La incapacidad de este aparato hipertrofiado de control social para contener los estallidos periódicos de violencia popular resultaba manifiesta. Mucho antes de la revuelta que en 1647 estuvo a punto de poner punto y final a la dominación española en el reino, los virreyes habían tenido que hacer frente a manifestaciones de descontento que casi formaban parte del calendario local. Y aunque ninguna alcanzó la violencia de la de 1585, cuando el representante del seggio popular fue linchado en la iglesia de Sant’Agostino y posteriormente descuartizado por haber consentido una subida desmesurada del precio del pan a la vez que se autorizaba la exportación de trigo a España, los virreyes sabían que las condiciones para que eso ocurriera no habían variado demasiado. Fabio Frezza consideró que el carácter “inquieto, turbio y dispuestísimo a la sublevación” del pueblo napolitano, era la causa principal de que hubiera aceptado y luego rechazado tanto dominadores diferentes. Aquellos virreyes que lograran finalizar sus mandatos sin haber tenido que plantar soldados frente a la población local podían regresar satisfechos. Aunque, quizá, para muchos de ellos, las cosas podrían haber ido de otro modo si en vez de contemplar el espectáculo que se les ofrecía con las lentes de densos prejuicios hubieran observado directamente la realidad.
fig. 1.7 Autor desconocido, Il tribunale della Vicaria . Nápoles, Museo de San Martino.
Como buenos imperialistas, los españoles tuvieron una visión de los napolitanos saturada de tópicos. “En general no son aplicados al trabajo; resisten y sufren poco; son inclinados al ocio y vicio, a pasatiempos y deleites; conténtanse con poco y los que no tienen con que mantenerse dan en ladrones; así hay muchos y no poco sutiles”, escribió uno de ellos en 1617. Diez años más tarde, una relación dirigida al V duque de Alba volvía a incidir en el empleo de términos similares: “La gente napolitana guarda poca fe y menos palabra, es atrevida, fanfarrona y de gran presunción y si no se les pone bocado que sujete al primero, después ni aun con cabezal muy áspero entran en la escuela y disciplina.

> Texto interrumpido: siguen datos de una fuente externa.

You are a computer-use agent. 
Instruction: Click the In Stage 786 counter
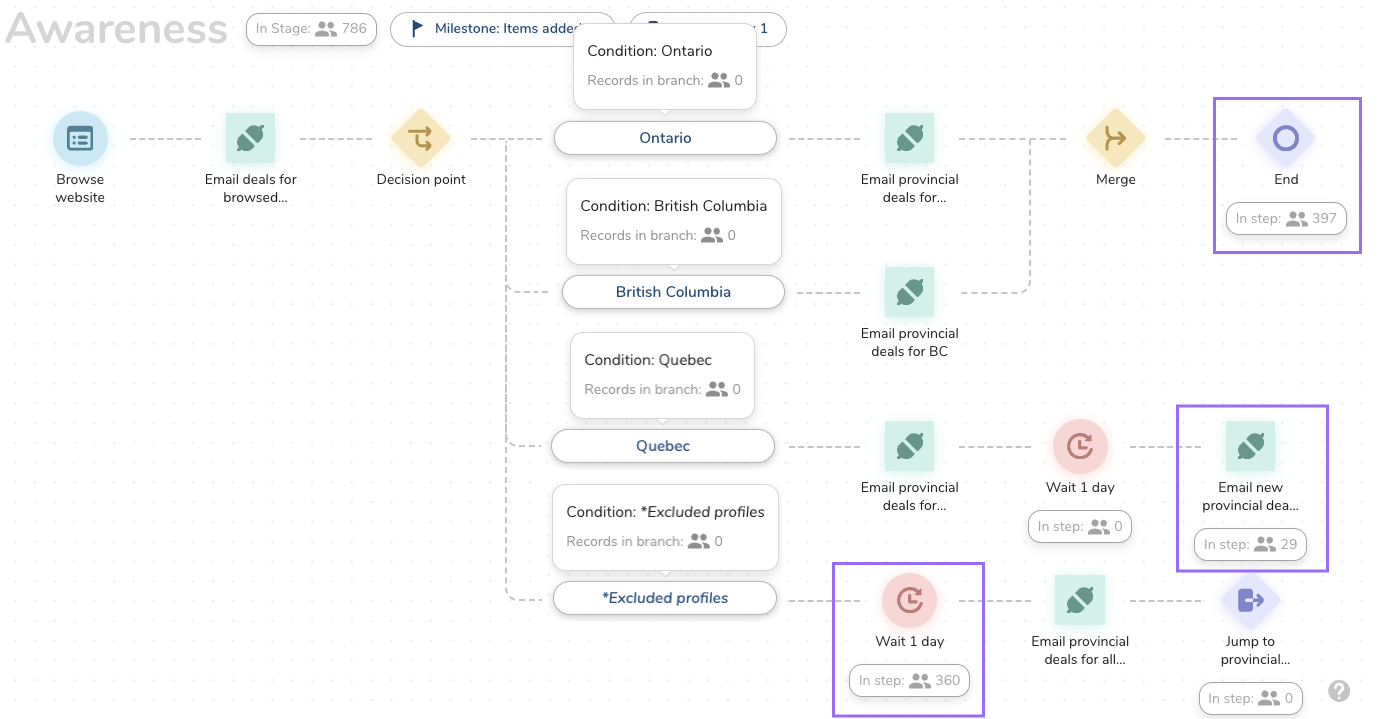pyautogui.click(x=311, y=29)
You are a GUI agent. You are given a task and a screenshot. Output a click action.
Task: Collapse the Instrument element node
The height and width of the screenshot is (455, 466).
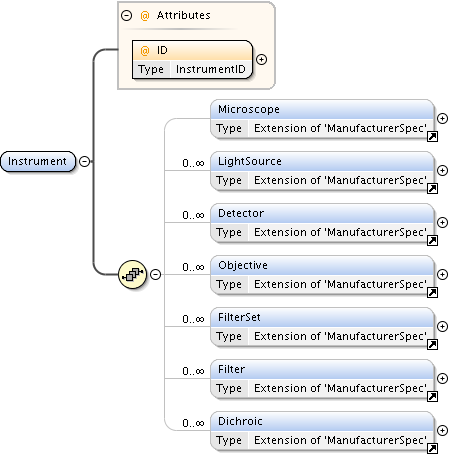pyautogui.click(x=85, y=161)
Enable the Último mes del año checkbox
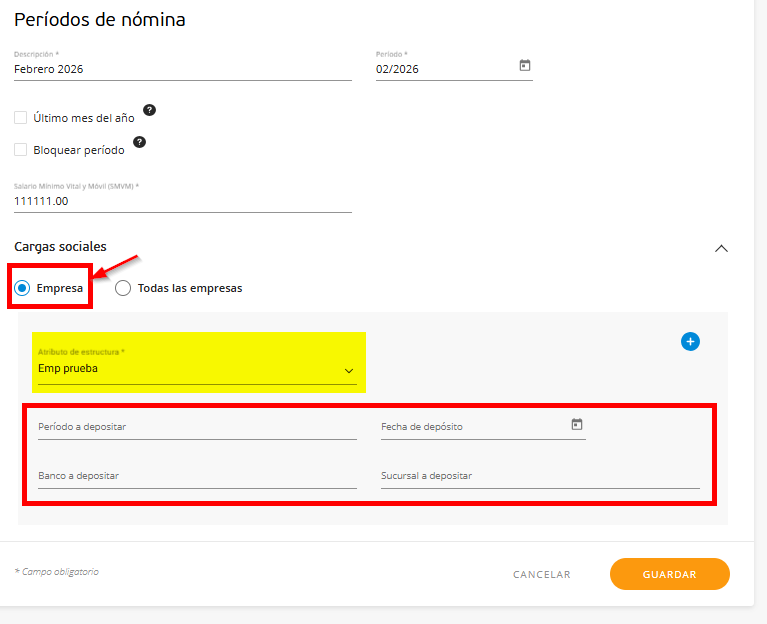 click(x=21, y=118)
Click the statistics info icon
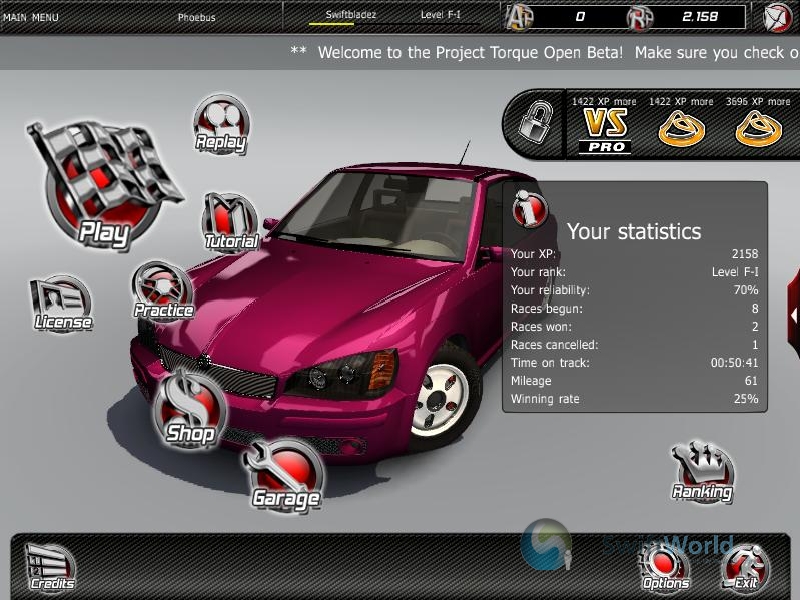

Son pleitistas, invencioneros y generalmente muy engañosos y no hay artificio que no usen quando han menester y después de recibido el beneficio tampoco se acuerdan que está en el mundo quien se lo hizo y saben por excelencia tener uno en la lengua y otro en el corazón”. 12Ni que decir tiene que esta clase de desprecios ayudaba poco a capturar la dimensión real de los problemas.